For words, like Nature, half reveal,
And half conceal the soul within.”
De Quincey truly remarks that all our thoughts have not words corresponding to them in our yet imperfectly developed nature, nor can ever express themselves in acts, but must lie appreciable by God only, like the silent melodies in a great musician’s heart, never to roll forth from harp or organ.
“The sea of thought is a boundless sea,
Its brightest gems are not thrown on the beach;
The waves that would tell of the mystery
Die and fall on the shore of speech.”
“Thought,” says the eloquent Du Ponceau, “is vast as the air; it embraces far more than languages can express;—or rather, languages express nothing, they only make thought flash in electric sparks from the speaker to the hearer.
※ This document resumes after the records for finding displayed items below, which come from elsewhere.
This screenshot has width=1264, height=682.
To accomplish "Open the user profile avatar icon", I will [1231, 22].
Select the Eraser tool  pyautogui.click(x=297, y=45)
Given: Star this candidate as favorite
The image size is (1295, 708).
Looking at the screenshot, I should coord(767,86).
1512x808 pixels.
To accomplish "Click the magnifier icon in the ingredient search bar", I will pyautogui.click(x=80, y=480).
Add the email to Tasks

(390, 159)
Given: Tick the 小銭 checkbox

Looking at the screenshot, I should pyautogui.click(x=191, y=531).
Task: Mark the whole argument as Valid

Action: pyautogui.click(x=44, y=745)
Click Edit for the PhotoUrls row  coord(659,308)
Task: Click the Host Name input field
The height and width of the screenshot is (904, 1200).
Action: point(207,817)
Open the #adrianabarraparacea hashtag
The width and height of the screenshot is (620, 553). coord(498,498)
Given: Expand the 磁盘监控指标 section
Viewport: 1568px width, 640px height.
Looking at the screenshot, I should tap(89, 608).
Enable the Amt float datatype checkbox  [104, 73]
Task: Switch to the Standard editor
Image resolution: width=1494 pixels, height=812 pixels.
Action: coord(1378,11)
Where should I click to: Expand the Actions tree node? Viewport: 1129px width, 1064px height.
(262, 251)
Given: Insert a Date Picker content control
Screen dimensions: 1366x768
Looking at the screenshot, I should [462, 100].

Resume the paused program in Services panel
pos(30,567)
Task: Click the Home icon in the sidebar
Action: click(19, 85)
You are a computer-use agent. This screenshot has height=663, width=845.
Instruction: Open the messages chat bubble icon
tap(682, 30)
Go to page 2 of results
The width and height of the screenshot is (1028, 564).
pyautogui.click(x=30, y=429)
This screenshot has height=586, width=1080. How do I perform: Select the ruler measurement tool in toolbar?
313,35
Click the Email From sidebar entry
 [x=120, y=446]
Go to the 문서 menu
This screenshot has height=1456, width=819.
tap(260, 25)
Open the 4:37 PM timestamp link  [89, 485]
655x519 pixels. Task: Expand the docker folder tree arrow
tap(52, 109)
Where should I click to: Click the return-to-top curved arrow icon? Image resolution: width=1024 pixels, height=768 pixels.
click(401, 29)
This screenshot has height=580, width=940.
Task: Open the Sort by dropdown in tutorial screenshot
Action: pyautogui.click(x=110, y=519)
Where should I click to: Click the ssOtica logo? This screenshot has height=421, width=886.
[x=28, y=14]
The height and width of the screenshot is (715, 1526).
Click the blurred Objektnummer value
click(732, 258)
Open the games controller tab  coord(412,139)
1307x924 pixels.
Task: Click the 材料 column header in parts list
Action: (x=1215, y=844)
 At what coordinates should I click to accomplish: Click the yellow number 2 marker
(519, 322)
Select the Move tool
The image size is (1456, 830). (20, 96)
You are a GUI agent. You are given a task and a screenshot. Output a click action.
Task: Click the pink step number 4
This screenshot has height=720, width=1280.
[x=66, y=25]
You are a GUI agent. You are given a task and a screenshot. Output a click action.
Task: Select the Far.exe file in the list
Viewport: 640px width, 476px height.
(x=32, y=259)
A single word creates a crowd of conceptions, which the intellect combines and marshals with lightning-like rapidity.”
The Germans have coined a phrase to characterize a class of persons who have conception without expression,—gifted, thoughtful men, lovers of goodness and truth, who have no lack of ideas, but who hesitate and stammer when they would put them into language. Such men they term men of “passive genius.” Their minds are like black glass, absorbing all the rays of light, but unable to give out any for the benefit of others. Jean Paul calls them “the dumb ones of earth,” for, like Zacharias, they have visions of high import, but are speechless when they would tell them. The infirmity of these dumb ones, is, however, the infirmity, in a less degree, of all men, even the most fluent; for there are thoughts which mock at all attempts to express them, however “well-languaged” the thinker may be.
It is not true, then, that language is, as Vinet characterizes it, “la pensée devenue matière”; for the very expression involves a contradiction. Words are nothing but symbols,—imperfect, too, at best,—and to make the symbol in any way a measure of the thought is to bring down the infinite to the measure of the finite. It is true that our words mean more than it is in their power to express,—shadow forth far more than they can define; yet, when their capacity has been exhausted, there is much which they fail, not only to express, but even to hint. There are abysses of thought which the plummet of language can never fathom. Like the line in mathematics, which continually approaches to a curve, but, though produced forever, does not cut it, language can never be more than an asymptote to thought. Expression, even in Shakespeare, has its limits. No power of language enables man to reveal the features of the mystic Isis, on whose statue was inscribed: “I am all which hath been, which is, and shall be, and no mortal hath ever lifted my veil.”